Obwohl die Welt von heute besser vernetzt ist als jemals zuvor in ihrer Geschichte, haben wir weiterhin weltweit Konflikte. Die Vernetzung dient oftmals nicht dem Austausch von Perspektiven, sondern der Verbreitung von Falschnachrichten oder von Propaganda. Wenn wir uns mit den Dingen im Detail befassen, wird uns auffallen, dass mehr Fragen als Antworten oder gar Lösungen im Kontext der weltweiten Konflikte auftauchen. Aber vielleicht ist ja gerade das ein Ansatz, wenn man Konfliktlösungen anstreben will: Fragen zu stellen und Fragen zuzulassen. Fragen, die nicht nur die eigenen Interessen betreffen, sondern auch um die Perspektive und Beweggründe der anderen Seite näher zu erforschen. In all den Diskussionen, die vor allem in den digitalen Netzwerken geführt werden, überwiegen die Antworten und klaren Meinungen. Und ganz oft werden sie von Personen artikuliert, die gar keinen Widerspruch zulassen.
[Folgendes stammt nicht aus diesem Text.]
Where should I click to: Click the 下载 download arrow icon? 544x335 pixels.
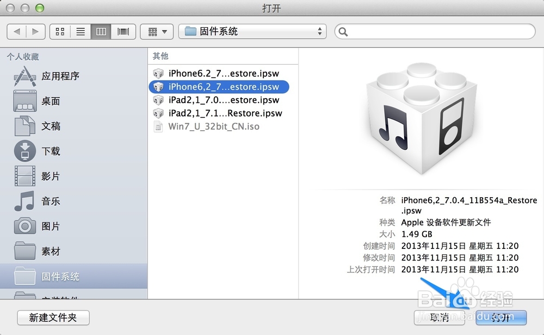26,151
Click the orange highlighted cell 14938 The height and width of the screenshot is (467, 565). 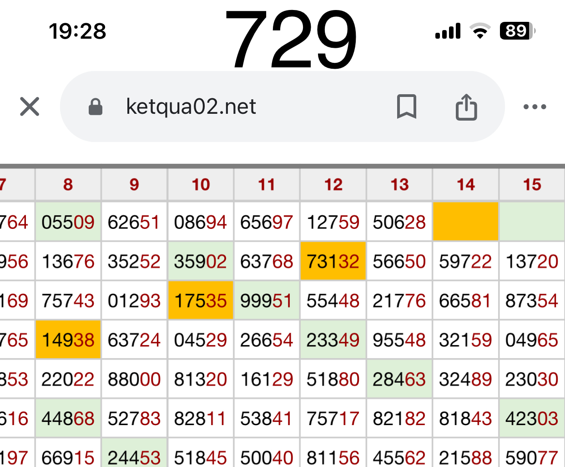(68, 340)

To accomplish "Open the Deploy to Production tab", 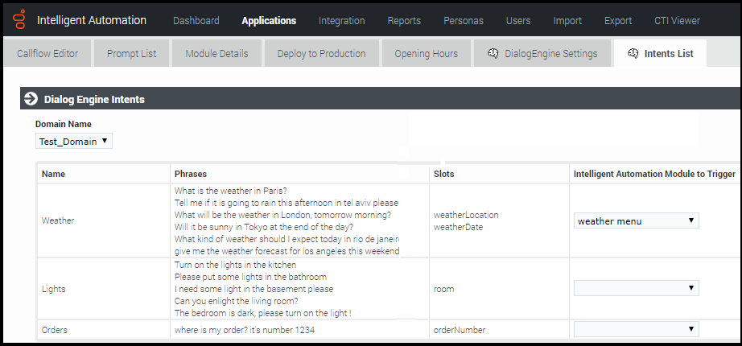I will click(321, 54).
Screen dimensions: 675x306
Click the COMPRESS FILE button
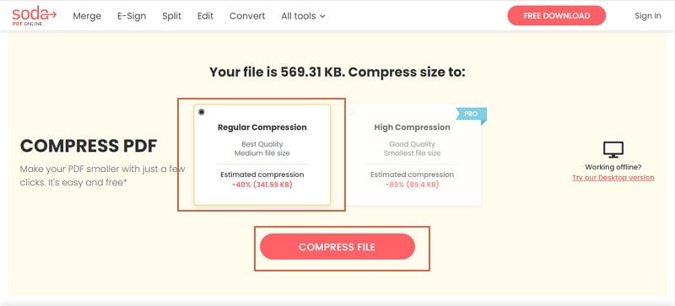click(337, 247)
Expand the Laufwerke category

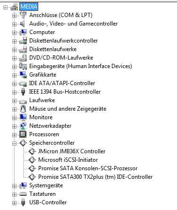(14, 101)
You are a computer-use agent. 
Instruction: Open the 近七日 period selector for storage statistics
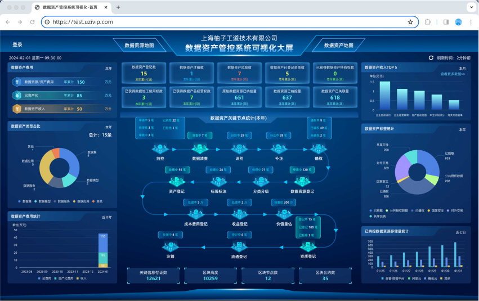tap(460, 231)
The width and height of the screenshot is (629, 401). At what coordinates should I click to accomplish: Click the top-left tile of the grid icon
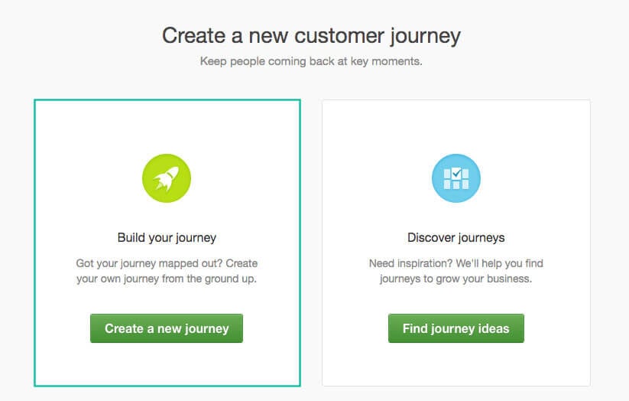point(447,174)
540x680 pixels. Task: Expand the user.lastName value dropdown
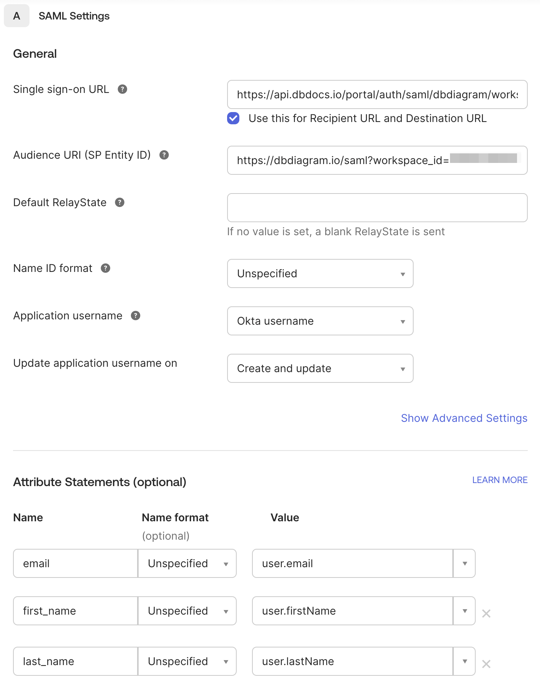[x=464, y=662]
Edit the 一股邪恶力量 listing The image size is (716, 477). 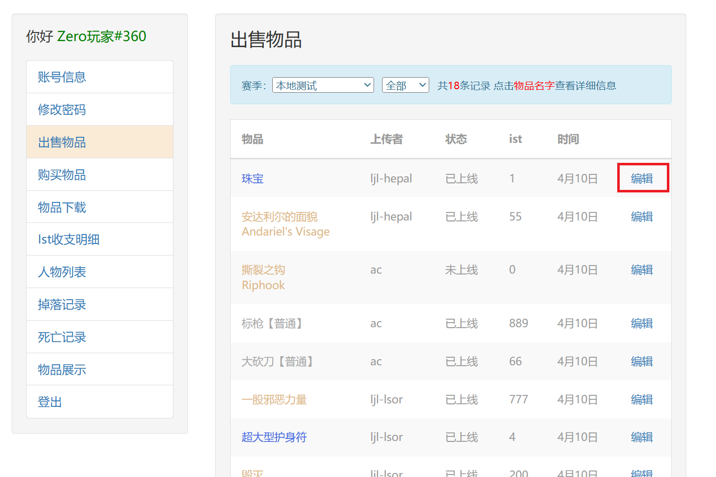click(642, 400)
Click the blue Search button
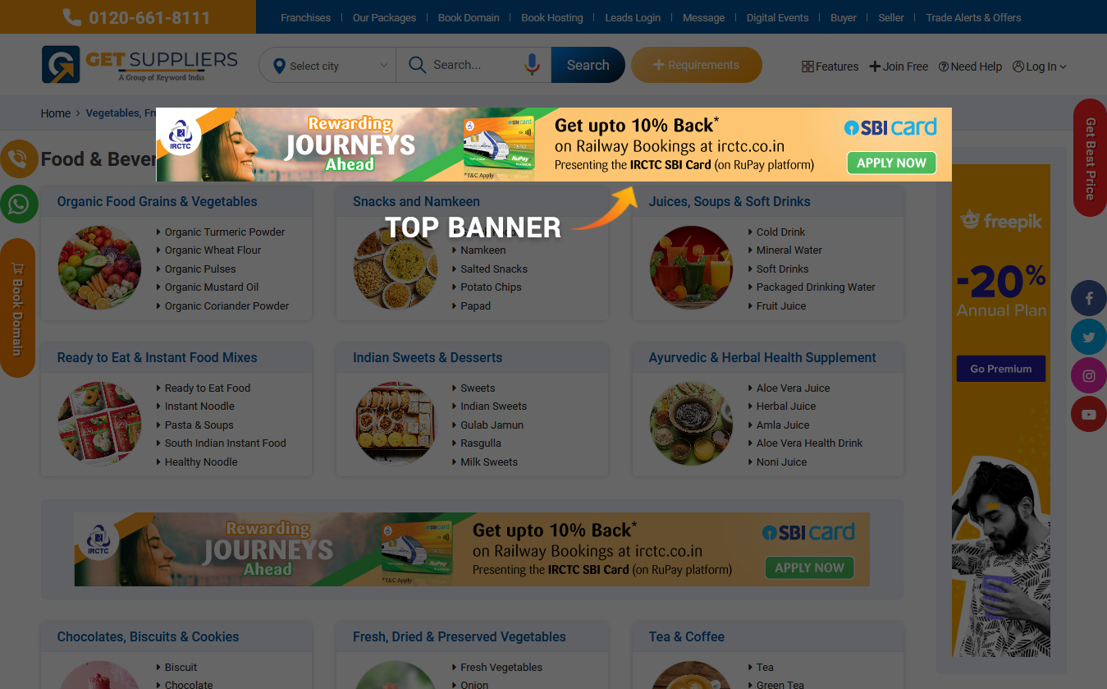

Wie also sollte ein Weltbürger agieren? Gibt einen solchen (abgesehen von Alexander Gerst 😉 ) überhaupt aktuell auf der Welt lebend?

Für mich ist die Weltbürgerschaft eine Symbolik. Mich selbst als Weltbürger zu bezeichnen ist vielleicht eher ein Anspruch, denn eine unbestrittene und offensichtliche Tatsache. Was bleibt uns denn, als die Erfüllung unserer Ziele und die Umsetzung unserer Ideale anzustreben? Eigentlich unabhängig davon, ob sich jemand als Weltbürger bezeichnet oder eher seine europäischen, deutschen oder landesspezifischen Facetten sieht, meiner Meinung nach bleibt für uns alle die Herausforderung, schon im Kleinen mit Respekt und Wertschätzung miteinander umzugehen, die eigene Meinung für wichtig, aber nicht für unumstößlich zu halten und unsere Reden, Kommentare, Posts verletzungsärmer zu gestalten. Denn jener Geist, den wir im Kleinen applizieren, ist die Basis dafür, was wir oder Menschen mit „höheren Aufgaben“ oder in „höheren Positionen“ umsetzen. Egal ob wir Deutsche, Russen, Amerikaner oder Kongolesen sind, wir können zumindest weltbürgerlich handeln und unsere Leben sowie unseren Planeten als eine einmalige Chance betrachten auf ein Leben in Würde bei dem Freude und Glück, das heißt, glückliche und friedliche Momente nicht zu kurz kommen sollten.

Und solange wir daran glauben, gibt es eine Hoffnung. Sowohl für jeden einzelnen als auch für die Menschheit auf der Erde als Ganzes.